Dimanche dernier, ils étaient plusieurs centaines de milliers. Combien seront-ils dimanche prochain ? La question est d’importance, car les électeurs de gauche ont eu un rôle certain dans le résultat de la primaire de la droite. Leur objectif initial, la chute de Nicolas Sarkozy, est rempli. De quoi partir à la pêche sereinement dimanche prochain, pour le second tour ? Pas forcément. Car convaincus désormais du poids qu’ils peuvent avoir, certains pourraient décider de récidiver. Notamment face au programme très droitier du grand favori, François Fillon.
Combien étaient-ils lors du premier tour ?

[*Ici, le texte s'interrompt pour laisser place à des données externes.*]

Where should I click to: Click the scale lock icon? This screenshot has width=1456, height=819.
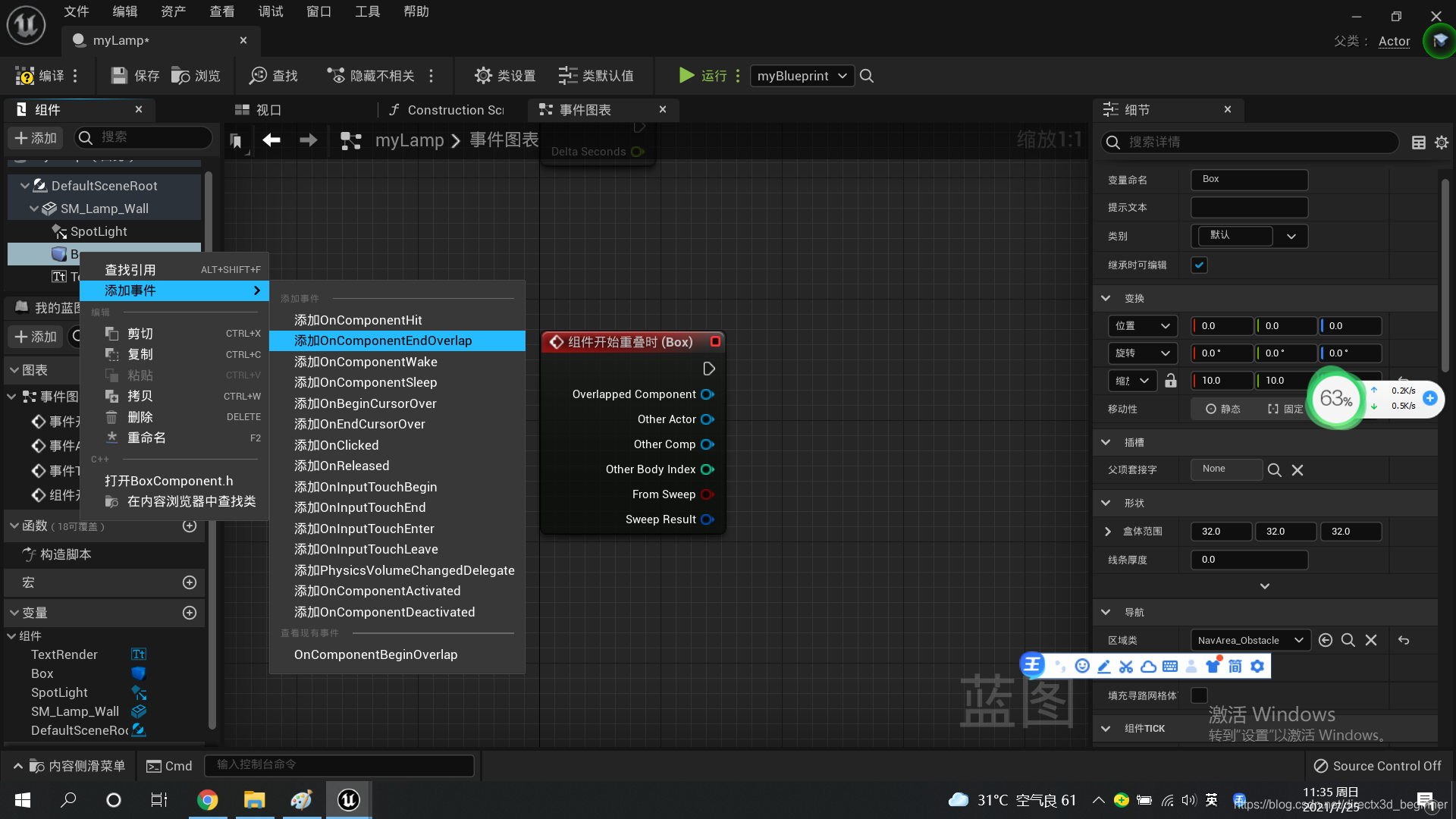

Difficile de répondre à cette question, puisque seule la parole des votants peut être prise en compte. Et que la définition même d’électeurs de gauche est floue. Une personne qui a voté pour François Hollande en 2012 peut très bien avoir voté pour Nicolas Sarkozy ou François Bayrou cinq ans plus tôt. Si l’on se réfère aux instituts de sondages, ils étaient de toute façon plusieurs centaines de milliers. Selon Ifop-Fiducioal, qui donne l’estimation la plus basse, 9% des 4,3 millions électeurs du premier tour étaient des sympathisants de gauche. Soit 380.000 personnes environ. Selon Elabe qui voit le plus grand, ils étaient 15%, soit 650.000 votants environ. Pas négligeable donc, même si de l’avis de tous les sondeurs, le classement final du premier tour de la primaire aurait été le même sans eux.

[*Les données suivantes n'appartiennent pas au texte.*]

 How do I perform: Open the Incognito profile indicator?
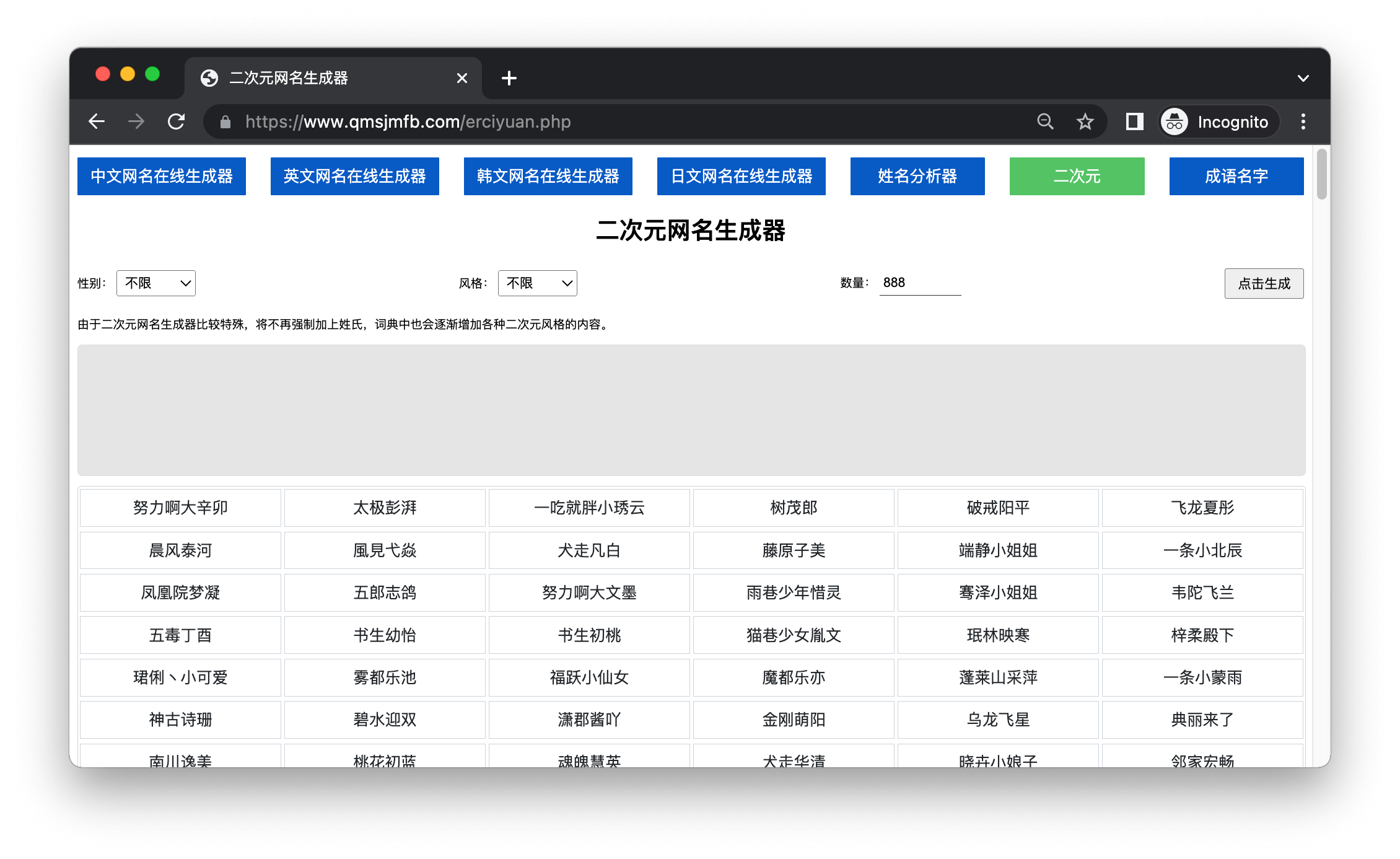coord(1217,121)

Pas d’anti-fillonisme primaire…
Reste donc à savoir combien récidiveront dimanche. Logiquement, le chiffre devrait baisser. Le moteur de l’antisarkozysme est éteint, et François Fillon ne suscite pas le même rejet. Au contraire, des électeurs de gauche pourraient être tentés de laisser gagner l’ancien Premier ministre, puisque sa position très à droite est plus à même de mobiliser la gauche contre lui. L’intéressé, d’ailleurs est serein. "Je vois mal les militants de gauche se mobiliser en masse contre ma candidature", a déclaré le député de Paris dans Le Figaro, jeudi.

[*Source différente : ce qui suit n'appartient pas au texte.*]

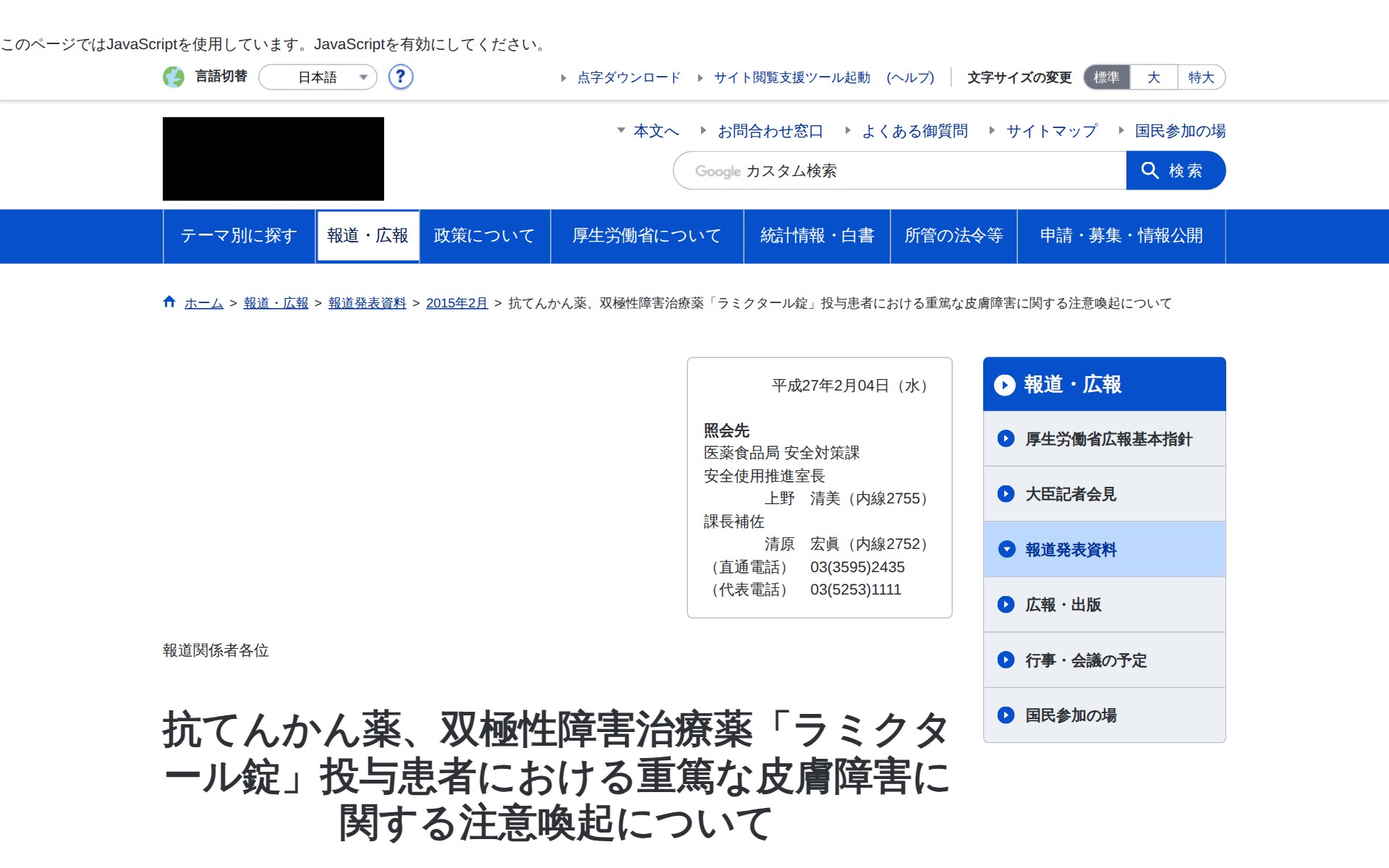Open よくある御質問 in header
This screenshot has height=868, width=1389.
[914, 131]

…Mais un programme découvert sur le tard
Sauf que focalisés sur Nicolas Sarkozy, les électeurs de gauche ne s’étaient pas forcément penchés sur le programme de François Fillon. Et au lendemain de l’euphorie grisante née de l’élimination de l’ancien Président, c’est un peu la gueule de bois pour certains. Volonté de réécrire la loi Taubira sur le mariage pour tous, abolition des 35 heures, suppression d’un demi-million de postes de fonctionnaires, position pro-russe… le programme de François Fillon a de quoi affoler le moins gauchiste des électeurs de gauche. Au final, certains, qui ont intégré la défaite de leur camp en 2017, pourraient être tentés d’essayer de faire gagner "le moins pire d’entre eux".
Un besoin impérieux pour Juppé
Il s’en est défendu à plusieurs reprises : Alain Juppé n’est pas le candidat des sympathisants de gauche. "J’appelle à voter pour moi les électeurs de la droite et du centre", a-t-il lancé à plusieurs reprises. N’empêche, s’il veut l’emporter dimanche, il aura besoin des toutes les voix possibles. Y compris celles-ci. La stratégie de "droitiser", voire d’"extrême droitiser" François Fillon peut aussi être analysée à l’aune de ce besoin vital.